La prensa escrita era llamada eufemísticamente el cuarto poder y en efecto tenía una gran influencia en la formación de opinión, pero no escapaba al control gubernamental, a la censura y a la autocensura. Los principales diarios Excélsior, Novedades y El Heraldo para nosotros eran el Estiércol, Noverdades y el Taraldo, respectivamente. Completaban el cuadro El Universal, Ovaciones y La Prensa, éste último un diario amarillista que tenía una gran aceptación entre amplios sectores populares. El Día, a pesar de no escapar de la clasificación general, tenía una buena sección de información internacional y de vez en vez algún artículo interesante. Entre las revistas, semanales y quincenales, dos habían logrado prestigio: Política, dirigida por Marcué Pardiñas y Siempre!, de Pagés Llergo, particularmente su suplemento “México en la cultura”. En ambas estaban las mejores plumas del país y las informaciones más relevantes del momento, imposibles de encontrar en otros medios. Circulaba además un par de revistas: Los Agachados, antes Los Supermachos, de Rius, y La Garrapata (El azote de los bueyes) que en la mejor tradición de la caricatura mexicana eran un espacio de crítica y buen humor.

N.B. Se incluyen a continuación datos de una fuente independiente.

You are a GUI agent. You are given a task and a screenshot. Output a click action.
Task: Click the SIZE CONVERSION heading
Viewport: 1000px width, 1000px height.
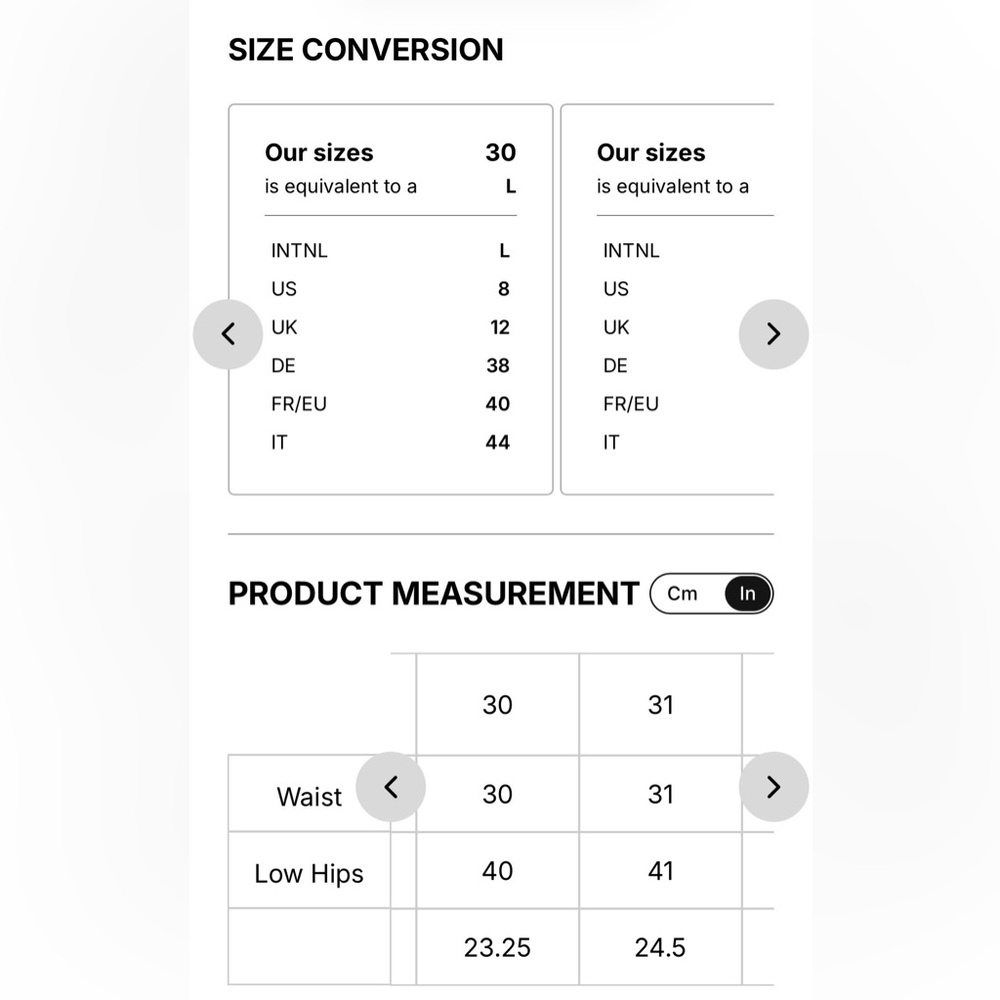pos(366,50)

Unos meses más tarde antes del 2 de octubre, en las manifestaciones multitudinarias, miles de gargantas coreaban el grito de “prensa vendida”, como un reclamo a todos los años que mantuvieron una línea editorial conservadora y acomodaticia con el poder; de verdades a medias o mentiras completas, de prácticas corruptas, cochupos y del simbólico chayote.
Es un nostálgico irredento, uno de esos a los que debemos la democracia que hay en el país. Con esta entrega el autor inicia una columna rumbo al 2 de octubre de 1968.